EXERCISE AIM -
Update the Dallen Stanford text, starting with the words "Dallen Stanford (born" and ending with "the United States.", so that "commentator" reads "broadcaster".

DOCUMENT EXCERPT -
+ + + +
Dallen Stanford (born 16 May 1979) is a South African-born former American rugby union sevens player and internationally recognized rugby commentator based in the United States.

He is notable as the first South African and first American lead commentator on the World Rugby World Feed for a Rugby World Cup. He was one of only four lead commentators chosen worldwide for the 2019 Rugby World Cup in Japan and again for the 2023 Rugby World Cup in France.

Stanford has served as a lead commentator on the World Rugby Sevens Series since 2016, covering events for nearly a decade in the USA (Las Vegas and Los Angeles), Canada (Vancouver and Edmonton), Singapore, Hong Kong, France (Toulouse), Spain (Malaga and Seville), and South Africa (Cape Town). His coverage includes major tournaments such as the 2018 Rugby World Cup Sevens in San Francisco and the 2022 Rugby World Cup Sevens in Cape Town. He has regularly commentated on Rugby World Cup Sevens tournaments and Major League Rugby on CBS Sports Network, Fox Sports, and ESPN.
+ + + +
SOURCE MATERIAL -
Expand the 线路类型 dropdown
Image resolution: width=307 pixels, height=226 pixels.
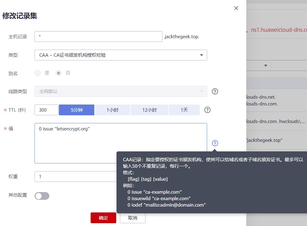point(121,91)
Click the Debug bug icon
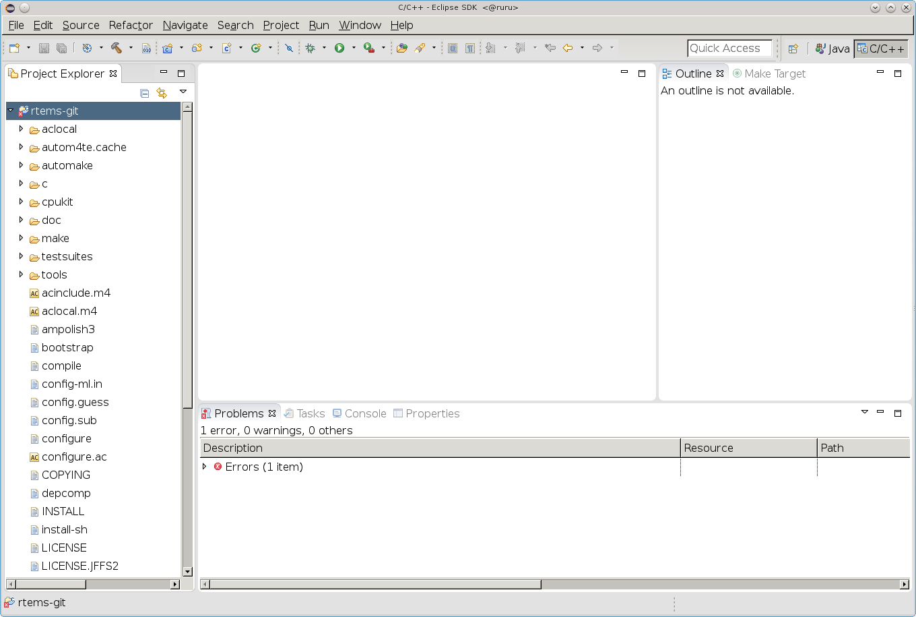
+ + + +
OUTPUT FOR THIS EXERCISE -
Dallen Stanford (born 16 May 1979) is a South African-born former American rugby union sevens player and internationally recognized rugby broadcaster based in the United States.